There are 2 different things:
- The real width and height of frames (in pixels) - see the green part of the folowing picture.
- The displayed width and height (during the playback) - see the blue part of the same picture.
The problem arose in old bad days, when the resolution of devices (number of pixels in the image) was very low, but the required ratio of width to hight for the playback was 4:3.
The solution (in those days) was the invention of non-square pixels.
For the sake of simplicity let's suppose (theoretically) very low dimensions:
- required: 4×3 pixels (i. e. 12 pixels) per frame.
- real possible (for the acceptable price): 3×3 (i. e. 9 pixels).
The solution was non-square pixels with the pixel aspect ratio (PAR) 4:3, as here:
So the pixel aspect ratio (PAR) is the ratio of sizes of every one individual pixel:
Every blue pixels in our image has PAR 4:3, and every orange and every green one has PAR 1:1.
Now our whole (blue) image is displayed correctly, as we wanted - e. g. as 12 cm x 9 cm - so its Display Aspect Ratio (DAR) is 12:9, or 4:3.
In spite of it, it's saved as 3 x 3 pixels - so the Storage Aspect Ratio (SAR) is 3 pixels : 3 pixels, or 1:1.

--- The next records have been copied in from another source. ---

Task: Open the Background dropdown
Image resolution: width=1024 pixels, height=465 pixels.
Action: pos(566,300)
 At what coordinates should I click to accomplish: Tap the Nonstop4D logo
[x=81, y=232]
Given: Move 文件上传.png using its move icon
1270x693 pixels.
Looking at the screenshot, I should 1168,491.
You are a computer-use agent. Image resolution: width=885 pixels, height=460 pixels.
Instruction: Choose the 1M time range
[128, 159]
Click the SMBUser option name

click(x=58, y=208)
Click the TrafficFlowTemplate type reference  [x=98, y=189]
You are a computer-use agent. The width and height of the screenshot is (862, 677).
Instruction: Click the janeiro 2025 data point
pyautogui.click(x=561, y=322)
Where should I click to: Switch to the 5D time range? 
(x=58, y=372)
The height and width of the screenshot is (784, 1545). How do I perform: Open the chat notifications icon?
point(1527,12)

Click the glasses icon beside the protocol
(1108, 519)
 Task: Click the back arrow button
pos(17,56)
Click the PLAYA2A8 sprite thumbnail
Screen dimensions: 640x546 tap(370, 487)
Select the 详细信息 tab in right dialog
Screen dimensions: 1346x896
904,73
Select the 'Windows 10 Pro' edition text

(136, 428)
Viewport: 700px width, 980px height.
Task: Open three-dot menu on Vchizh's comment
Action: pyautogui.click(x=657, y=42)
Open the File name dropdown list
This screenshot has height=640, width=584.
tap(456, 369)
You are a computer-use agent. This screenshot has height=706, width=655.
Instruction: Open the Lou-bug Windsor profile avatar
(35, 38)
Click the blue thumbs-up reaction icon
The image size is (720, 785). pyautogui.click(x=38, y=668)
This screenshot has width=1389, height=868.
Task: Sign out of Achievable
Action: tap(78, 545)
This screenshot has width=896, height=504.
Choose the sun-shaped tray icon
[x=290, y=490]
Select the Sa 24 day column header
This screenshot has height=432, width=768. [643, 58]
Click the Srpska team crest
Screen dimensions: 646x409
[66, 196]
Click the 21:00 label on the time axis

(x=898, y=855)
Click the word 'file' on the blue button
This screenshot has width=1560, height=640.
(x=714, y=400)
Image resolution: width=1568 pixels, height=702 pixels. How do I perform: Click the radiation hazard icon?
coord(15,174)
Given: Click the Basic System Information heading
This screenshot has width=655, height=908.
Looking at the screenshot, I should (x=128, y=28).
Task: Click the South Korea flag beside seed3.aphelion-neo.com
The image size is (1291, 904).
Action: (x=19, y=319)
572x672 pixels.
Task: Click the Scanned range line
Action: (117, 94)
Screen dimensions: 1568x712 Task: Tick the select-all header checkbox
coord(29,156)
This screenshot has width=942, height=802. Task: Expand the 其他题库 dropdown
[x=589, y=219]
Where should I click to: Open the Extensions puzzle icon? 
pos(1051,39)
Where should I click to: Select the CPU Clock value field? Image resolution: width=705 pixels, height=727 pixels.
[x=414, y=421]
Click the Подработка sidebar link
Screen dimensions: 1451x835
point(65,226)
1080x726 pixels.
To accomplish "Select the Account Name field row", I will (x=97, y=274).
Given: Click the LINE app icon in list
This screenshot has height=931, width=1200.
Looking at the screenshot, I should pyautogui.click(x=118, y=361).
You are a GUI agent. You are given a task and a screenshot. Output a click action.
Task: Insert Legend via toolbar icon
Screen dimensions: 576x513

- pixel aspect ratio (PAR) is micrometers : micrometers
- display aspect ratio (DAR) is centimeters : centimeters
- storage aspect ratio (SAR) is pixels : pixels
Consequently, the relation between these 3 values is
DAR = SAR × PAR
The important note:
Sometimes is PAR (Pixel Aspect Ratio) called Sample Aspect Ratio - as in FFmpeg. Unfornately, the abbreviation for it is then SAR, which is very confusing, because - as we saw - it's also the abbreviation for Storage Aspect ratio.
The main problem:
Nowadays all devices have pixel aspect ratio 1:1 (square pixels), and many media players, mainly for small devices (cell phones, tablets), rely on it, fully ignoring the DAR value stored in video streams.
So you may encounter the situation when the same video (made from all sources) is played back correctly in your desktop or laptop computer, but incorrectly (narrowed) in your smartphone. Or even on the other media player on the same computer or device.
In our example, the frames may be wrongly displayed as a square (see the green part of the image above).
The solution of this problem in FFmpeg:
- resize the problematic video, then
- set the SAR of it to 1, and
- the DAR has very likely the correct value, but you may set it to be sure.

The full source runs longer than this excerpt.